» **Excerpt provided**
- - - - -
10 Books of Summer: The Great Gatsby- The Mystery of Jay Gatsby

“One time he killed a man who found out that he was nephew to Von Hindenburg and second cousin to the devil.”

Jay Gatsby. The man who came from nowhere. The man who stands alone in his own parties full of people who drink his free, illegal booze and swap theories about his identity. Even Nick Carraway doesn’t understand how a young man suddenly emerged that rich, with a house that size and no (true) history. If even the characters in the book can’t quite suss Gatsby out, then how must we feel? And yet his story is so popular and maybe that mystery isn’t holding us back from knowing Gatsby, it’s part of him.

Questions to think about today:

– Did you like Gatsby as a person? How about as a character? What were his best, and worst, attributes?

-Why do you think he was so successful? What qualities does he have that account for his wealth? Why do you think he went into business with Wolfshiem?

-What about his feelings towards Daisy? What do you make of them?

(I’m going to talk about things like illusion and reality and isolation later on in the week so they’ve been deliberately omitted today. I realise they’re important to Gatsby as a whole, but I don’t want to be covering the same ground!)

The first time we see Mr Gatsby, he is “regarding the silver pepper of stars.” Stars seem to hold a lot of sway for Gatsby throughout the novel. What is amazing to me, looking back at this first meeting after having read the book through, is how fervently Gatsby believes in the power of the green light. He is trembling, reaching out to it. It is, perhaps, the most honest part of the novel- because it is something that Gatsby does when he believes he is totally unseen, unobserved. Because of Nick’s narration, very rarely do we truly see characters when they are alone. Gatsby standing at the end of his dock, reaching out to the light may have seem affected, false, if anyone had been with him.
- - - - -
» **Your instructions**
Quote the post on Jay Gatsby word for word, everything from "-Why do you" down to "make of them?". The records that come next are separate material and have no connection to the post on Jay Gatsby.

Records from a data source:
- - - - -
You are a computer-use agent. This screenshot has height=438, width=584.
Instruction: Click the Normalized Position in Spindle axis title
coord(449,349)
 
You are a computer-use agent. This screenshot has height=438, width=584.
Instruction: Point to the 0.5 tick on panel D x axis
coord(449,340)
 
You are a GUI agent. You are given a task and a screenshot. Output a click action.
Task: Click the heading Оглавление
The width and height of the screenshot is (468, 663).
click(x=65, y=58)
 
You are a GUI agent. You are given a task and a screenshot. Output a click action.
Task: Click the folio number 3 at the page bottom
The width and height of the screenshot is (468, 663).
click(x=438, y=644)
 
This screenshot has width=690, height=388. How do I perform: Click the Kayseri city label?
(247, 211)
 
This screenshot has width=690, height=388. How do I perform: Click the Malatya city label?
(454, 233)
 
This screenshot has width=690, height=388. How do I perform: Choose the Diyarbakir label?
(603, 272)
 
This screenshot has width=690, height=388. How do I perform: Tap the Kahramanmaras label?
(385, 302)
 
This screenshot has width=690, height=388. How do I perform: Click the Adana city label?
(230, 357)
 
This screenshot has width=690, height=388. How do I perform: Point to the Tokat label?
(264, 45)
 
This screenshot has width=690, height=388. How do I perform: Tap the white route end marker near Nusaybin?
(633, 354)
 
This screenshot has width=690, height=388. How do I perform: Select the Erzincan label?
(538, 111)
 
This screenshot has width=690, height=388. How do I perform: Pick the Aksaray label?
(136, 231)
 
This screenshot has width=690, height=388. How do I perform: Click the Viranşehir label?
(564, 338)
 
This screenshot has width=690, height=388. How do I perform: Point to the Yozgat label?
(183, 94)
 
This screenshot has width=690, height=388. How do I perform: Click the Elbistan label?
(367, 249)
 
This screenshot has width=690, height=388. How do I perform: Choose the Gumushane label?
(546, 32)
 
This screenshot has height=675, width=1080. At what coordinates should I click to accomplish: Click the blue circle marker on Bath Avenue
- - - - -
» **The result**
-Why do you think he was so successful? What qualities does he have that account for his wealth? Why do you think he went into business with Wolfshiem?

-What about his feelings towards Daisy? What do you make of them?